# Consignes de l'exercice
a – D'après l'article sur la tension à Campo, à quelles dates l'atelier d'évaluation s'est-il tenu à Kribi ?
b – Recopiez fidèlement le passage de l'article sur la tension à Campo qui va de « Tension à Campo » jusqu'à « suite des travaux. ».
c – Poursuivez la rédaction de l'article sur la tension à Campo au-delà de sa dernière phrase.

======== Texte du document

Tension à Campo : Le préfet de l’Océan surfe sur la vague des intimidations
Après avoir fait attendre ses convives toute une matinée, en raison a-t-on appris, d'une réunion ''stratégique'' avec certaines élites locales, le préfet du département de l’Océan s'est fait menaçant envers les manifestants du 17 janvier dernier à Campo et les autorités traditionnelles dans son discours d'ouverture de de l'atelier d'évaluation de la mise en œuvre des cahiers de charges entre Camvert et ses partenaires locaux, les 29 et 30 janvier 2025 à Kribi, avant de les abandonner aux mains de Camvert pour la suite des travaux.

================
======== Données recueillies

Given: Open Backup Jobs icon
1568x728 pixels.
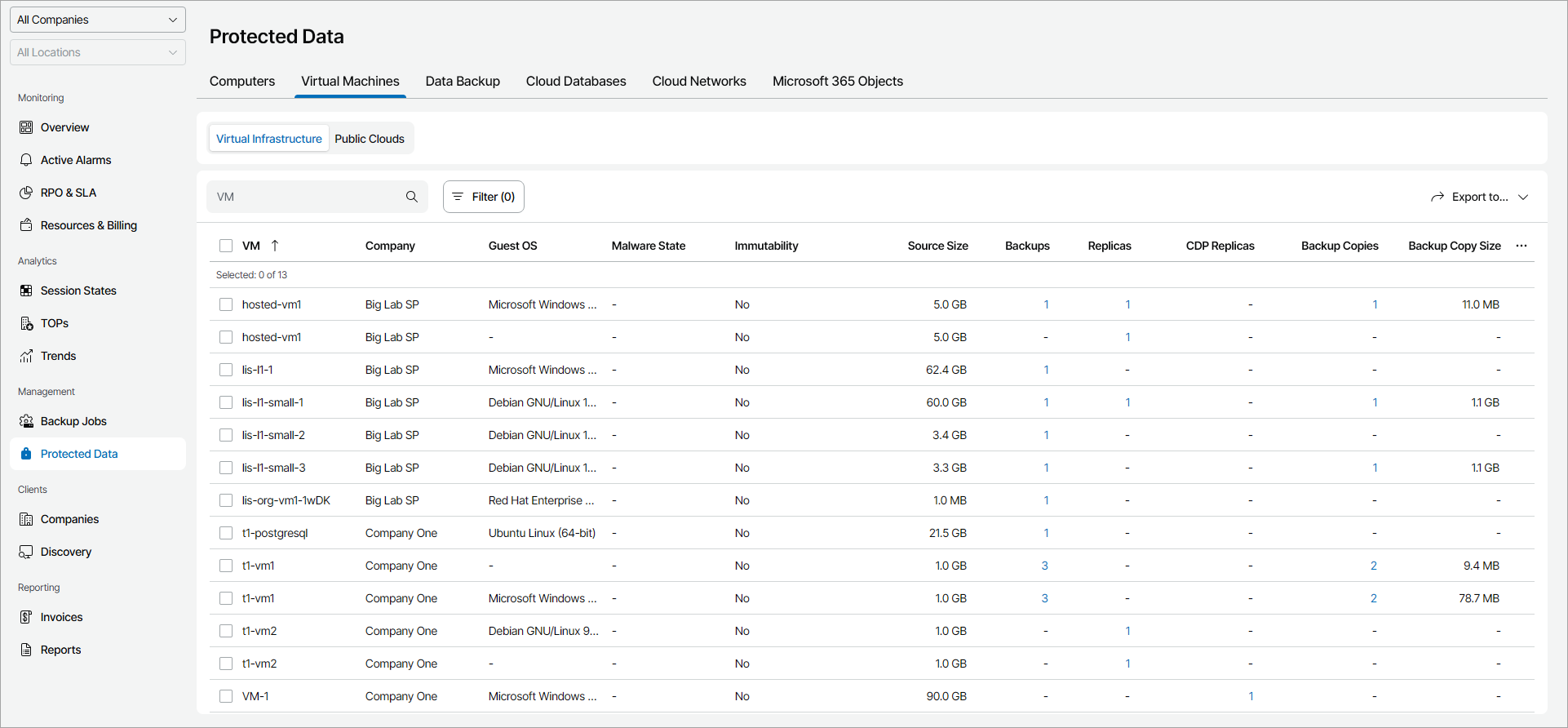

================

# Corrigé de l'exercice
a – Les 29 et 30 janvier 2025.

b –
Tension à Campo : Le préfet de l’Océan surfe sur la vague des intimidations
Après avoir fait attendre ses convives toute une matinée, en raison a-t-on appris, d'une réunion ''stratégique'' avec certaines élites locales, le préfet du département de l’Océan s'est fait menaçant envers les manifestants du 17 janvier dernier à Campo et les autorités traditionnelles dans son discours d'ouverture de de l'atelier d'évaluation de la mise en œuvre des cahiers de charges entre Camvert et ses partenaires locaux, les 29 et 30 janvier 2025 à Kribi, avant de les abandonner aux mains de Camvert pour la suite des travaux.

c –
« Tout ce qu’on dit ici c’est dans les 26 lettres de l’alphabet français. Ils nous manipulent, ils nous malaxent, mais eux-mêmes ne savent pas si la pâte qui va sortir c’est les beignets ou les croquettes », ironise l’un des trois jeunes invités sur le tard à l’atelier d’évaluation de la mise en œuvre des cahiers de charges entre Camvert et ses partenaires locaux notamment, les communautés riveraines de l’agroindustrie, au sortir de la cérémonie d’ouverture protocolaire. Cette rencontre convoquée par message porté par le préfet du département de l’Océan, Nouhou Bello, Administrateur Civil principal, fait suite à une récente manifestation des jeunes de l’arrondissement de Campo, fatigués des promesses non tenues de la société Camvert et bien d’autres exploitants qui opèrent dans leur localité. Le préfet vient de tenir un discours pour le moins très dur envers les populations notamment les chefs traditionnels représentant les communautés locales et peuples autochtones. « Le préfet a usé de beaucoup d’intimidation envers les populations », regrette Sa majesté Evina Ango, seule femme cheffe traditionnelle dans l’arrondissement de Campo. Commentant le discours du préfet de l’Océan. « Vraiment si on ne faisait pas ce bruit -le mouvement d’humeur du vendredi 17 janvier 2025, Ndlr- on n’allait pas se retrouver ici aujourd’hui. Et, puisqu’on parle de la voie légale ! Les gens ont tellement déjà écrit que les bics [marque de stylos, vendue au Cameroun, Ndlr] sont déjà finis », moque ce chef du village Akak, avant d’ajouter : « Il n’y a pas que Camvert mais aussi la déforestation avec Boiscam et compagnie ».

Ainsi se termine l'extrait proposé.